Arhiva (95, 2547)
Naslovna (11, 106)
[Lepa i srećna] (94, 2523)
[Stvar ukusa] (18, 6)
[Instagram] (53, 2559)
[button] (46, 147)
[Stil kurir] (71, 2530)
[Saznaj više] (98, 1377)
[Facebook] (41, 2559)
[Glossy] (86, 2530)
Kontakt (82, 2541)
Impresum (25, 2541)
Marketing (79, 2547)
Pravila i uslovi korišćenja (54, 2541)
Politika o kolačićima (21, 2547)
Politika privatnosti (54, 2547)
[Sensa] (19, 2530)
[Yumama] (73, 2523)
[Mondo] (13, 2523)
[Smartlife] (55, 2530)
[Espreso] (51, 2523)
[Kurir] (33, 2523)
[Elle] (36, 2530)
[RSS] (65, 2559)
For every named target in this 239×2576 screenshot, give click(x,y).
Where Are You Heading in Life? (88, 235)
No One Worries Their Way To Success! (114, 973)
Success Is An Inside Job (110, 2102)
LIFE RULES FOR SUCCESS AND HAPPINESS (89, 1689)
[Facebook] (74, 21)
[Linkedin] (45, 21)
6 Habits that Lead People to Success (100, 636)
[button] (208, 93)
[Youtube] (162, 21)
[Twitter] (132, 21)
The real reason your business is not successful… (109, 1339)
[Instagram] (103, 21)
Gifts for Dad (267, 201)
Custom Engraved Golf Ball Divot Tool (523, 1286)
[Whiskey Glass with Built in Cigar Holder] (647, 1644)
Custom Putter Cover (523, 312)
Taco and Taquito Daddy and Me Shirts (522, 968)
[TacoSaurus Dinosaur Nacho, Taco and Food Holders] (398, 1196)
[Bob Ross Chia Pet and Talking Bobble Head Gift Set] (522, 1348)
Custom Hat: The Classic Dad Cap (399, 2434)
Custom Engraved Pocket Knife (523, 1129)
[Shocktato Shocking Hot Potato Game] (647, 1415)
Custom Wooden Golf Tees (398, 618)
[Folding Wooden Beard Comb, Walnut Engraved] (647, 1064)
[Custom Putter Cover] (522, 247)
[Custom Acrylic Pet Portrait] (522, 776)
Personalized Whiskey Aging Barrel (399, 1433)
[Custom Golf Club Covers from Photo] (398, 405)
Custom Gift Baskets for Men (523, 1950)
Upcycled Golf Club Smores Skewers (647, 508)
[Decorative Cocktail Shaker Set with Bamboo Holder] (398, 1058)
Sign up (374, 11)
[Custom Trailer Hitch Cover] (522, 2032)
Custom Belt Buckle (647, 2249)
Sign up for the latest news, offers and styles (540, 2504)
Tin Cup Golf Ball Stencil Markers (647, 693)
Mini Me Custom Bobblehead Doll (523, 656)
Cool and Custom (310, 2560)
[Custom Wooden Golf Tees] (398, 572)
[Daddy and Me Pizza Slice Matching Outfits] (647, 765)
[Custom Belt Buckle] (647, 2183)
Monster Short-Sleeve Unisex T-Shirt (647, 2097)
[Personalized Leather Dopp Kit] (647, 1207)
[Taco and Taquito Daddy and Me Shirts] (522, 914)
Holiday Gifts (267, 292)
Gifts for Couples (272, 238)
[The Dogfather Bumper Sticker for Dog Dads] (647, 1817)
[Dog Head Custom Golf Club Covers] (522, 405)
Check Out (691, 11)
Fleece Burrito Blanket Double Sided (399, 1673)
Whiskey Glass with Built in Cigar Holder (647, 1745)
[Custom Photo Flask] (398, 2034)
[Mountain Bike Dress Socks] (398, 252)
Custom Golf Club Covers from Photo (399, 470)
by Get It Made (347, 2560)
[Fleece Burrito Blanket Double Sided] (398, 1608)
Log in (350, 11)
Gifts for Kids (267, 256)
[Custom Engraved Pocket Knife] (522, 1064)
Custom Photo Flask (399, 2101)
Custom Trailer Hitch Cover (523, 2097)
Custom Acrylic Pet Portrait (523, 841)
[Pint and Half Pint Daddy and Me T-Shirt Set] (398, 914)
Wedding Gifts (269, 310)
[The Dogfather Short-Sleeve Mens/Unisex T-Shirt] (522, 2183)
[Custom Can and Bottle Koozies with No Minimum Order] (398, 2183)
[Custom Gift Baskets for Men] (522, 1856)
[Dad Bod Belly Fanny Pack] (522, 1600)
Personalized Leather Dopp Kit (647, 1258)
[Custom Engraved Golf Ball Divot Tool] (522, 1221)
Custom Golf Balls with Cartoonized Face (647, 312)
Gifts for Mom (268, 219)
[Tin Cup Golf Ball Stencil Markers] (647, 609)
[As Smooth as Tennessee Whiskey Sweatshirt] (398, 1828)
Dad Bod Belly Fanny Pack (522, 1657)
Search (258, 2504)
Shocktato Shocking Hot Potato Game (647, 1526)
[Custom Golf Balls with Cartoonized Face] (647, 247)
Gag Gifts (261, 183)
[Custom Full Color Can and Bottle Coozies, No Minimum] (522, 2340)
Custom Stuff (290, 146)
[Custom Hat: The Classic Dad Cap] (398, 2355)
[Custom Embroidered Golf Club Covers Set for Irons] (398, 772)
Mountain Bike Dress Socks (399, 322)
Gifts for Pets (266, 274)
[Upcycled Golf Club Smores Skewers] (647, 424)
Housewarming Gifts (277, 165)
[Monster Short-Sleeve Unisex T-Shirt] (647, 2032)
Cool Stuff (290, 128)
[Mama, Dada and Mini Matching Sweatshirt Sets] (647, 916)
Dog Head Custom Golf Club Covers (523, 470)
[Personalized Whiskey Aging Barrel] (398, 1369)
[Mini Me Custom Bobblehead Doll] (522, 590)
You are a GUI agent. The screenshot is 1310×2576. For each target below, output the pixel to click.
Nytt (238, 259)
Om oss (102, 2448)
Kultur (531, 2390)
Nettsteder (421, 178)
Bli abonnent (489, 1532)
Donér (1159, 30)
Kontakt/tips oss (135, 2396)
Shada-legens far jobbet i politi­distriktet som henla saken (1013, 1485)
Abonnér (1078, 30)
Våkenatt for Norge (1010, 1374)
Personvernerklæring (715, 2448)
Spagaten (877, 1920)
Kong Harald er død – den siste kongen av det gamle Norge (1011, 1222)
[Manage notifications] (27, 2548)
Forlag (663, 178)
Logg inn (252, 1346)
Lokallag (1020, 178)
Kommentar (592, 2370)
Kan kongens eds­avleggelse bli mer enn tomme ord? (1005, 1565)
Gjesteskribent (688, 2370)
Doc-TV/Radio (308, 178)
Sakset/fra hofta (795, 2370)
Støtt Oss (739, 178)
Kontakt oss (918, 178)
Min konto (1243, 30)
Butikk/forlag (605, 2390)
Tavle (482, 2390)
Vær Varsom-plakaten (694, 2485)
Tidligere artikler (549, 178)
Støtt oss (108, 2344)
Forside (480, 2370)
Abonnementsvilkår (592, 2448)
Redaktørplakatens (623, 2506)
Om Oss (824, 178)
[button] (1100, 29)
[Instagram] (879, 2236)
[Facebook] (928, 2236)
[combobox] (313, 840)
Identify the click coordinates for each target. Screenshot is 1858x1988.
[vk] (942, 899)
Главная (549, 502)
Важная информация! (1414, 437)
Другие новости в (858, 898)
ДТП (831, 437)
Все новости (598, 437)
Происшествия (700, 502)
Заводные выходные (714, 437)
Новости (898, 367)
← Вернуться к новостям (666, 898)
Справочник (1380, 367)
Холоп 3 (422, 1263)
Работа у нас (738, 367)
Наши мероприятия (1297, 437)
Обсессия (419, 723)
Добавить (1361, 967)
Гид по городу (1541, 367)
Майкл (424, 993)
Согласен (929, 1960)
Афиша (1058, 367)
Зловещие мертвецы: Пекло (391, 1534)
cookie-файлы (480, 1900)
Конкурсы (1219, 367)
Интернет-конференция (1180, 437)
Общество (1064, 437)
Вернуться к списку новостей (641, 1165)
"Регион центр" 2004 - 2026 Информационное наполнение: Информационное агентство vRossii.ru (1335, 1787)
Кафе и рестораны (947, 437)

- **YOUR OBJECTIVE**
Repeat the data word for word, starting at its first line and stopping after the line that contains "Pravila i uslovi korišćenja (54, 2541)".

- **RESPONSE FOR THIS EXERCISE**
Arhiva (95, 2547)
Naslovna (11, 106)
[Lepa i srećna] (94, 2523)
[Stvar ukusa] (18, 6)
[Instagram] (53, 2559)
[button] (46, 147)
[Stil kurir] (71, 2530)
[Saznaj više] (98, 1377)
[Facebook] (41, 2559)
[Glossy] (86, 2530)
Kontakt (82, 2541)
Impresum (25, 2541)
Marketing (79, 2547)
Pravila i uslovi korišćenja (54, 2541)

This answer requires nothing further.